Entries provided -

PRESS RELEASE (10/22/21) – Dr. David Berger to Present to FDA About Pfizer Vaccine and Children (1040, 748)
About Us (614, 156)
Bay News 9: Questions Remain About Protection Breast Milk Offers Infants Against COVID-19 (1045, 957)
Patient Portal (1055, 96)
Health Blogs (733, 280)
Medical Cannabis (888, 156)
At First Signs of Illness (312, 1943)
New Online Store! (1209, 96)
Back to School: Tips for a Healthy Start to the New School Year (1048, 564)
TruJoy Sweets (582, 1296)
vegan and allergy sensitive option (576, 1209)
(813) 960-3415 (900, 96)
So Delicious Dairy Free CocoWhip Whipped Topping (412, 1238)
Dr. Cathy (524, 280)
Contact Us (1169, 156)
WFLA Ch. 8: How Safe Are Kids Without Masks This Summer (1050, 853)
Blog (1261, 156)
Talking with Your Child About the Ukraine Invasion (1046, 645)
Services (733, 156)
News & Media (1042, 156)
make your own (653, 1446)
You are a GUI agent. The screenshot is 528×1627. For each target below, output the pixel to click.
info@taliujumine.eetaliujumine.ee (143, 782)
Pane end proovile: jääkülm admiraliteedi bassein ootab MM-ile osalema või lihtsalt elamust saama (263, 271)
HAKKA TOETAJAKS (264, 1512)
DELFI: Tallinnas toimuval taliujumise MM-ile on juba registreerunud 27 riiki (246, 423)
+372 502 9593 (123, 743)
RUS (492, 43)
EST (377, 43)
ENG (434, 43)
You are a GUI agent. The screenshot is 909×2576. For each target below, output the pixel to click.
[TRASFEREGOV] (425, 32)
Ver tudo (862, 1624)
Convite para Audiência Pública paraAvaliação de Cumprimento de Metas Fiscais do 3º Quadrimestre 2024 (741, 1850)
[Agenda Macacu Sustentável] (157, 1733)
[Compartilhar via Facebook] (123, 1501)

What to work on -
Please write out the records again from the first line through the line that contains "Health Blogs (733, 280)", including both ends. Keep the requests unchanged, but scale every answer coordinate by 1.65 and round to a whole number, with halves going up; give only those lines.

Solution to this exercise -
PRESS RELEASE (10/22/21) – Dr. David Berger to Present to FDA About Pfizer Vaccine and Children (1716, 1234)
About Us (1013, 257)
Bay News 9: Questions Remain About Protection Breast Milk Offers Infants Against COVID-19 (1724, 1579)
Patient Portal (1741, 158)
Health Blogs (1209, 462)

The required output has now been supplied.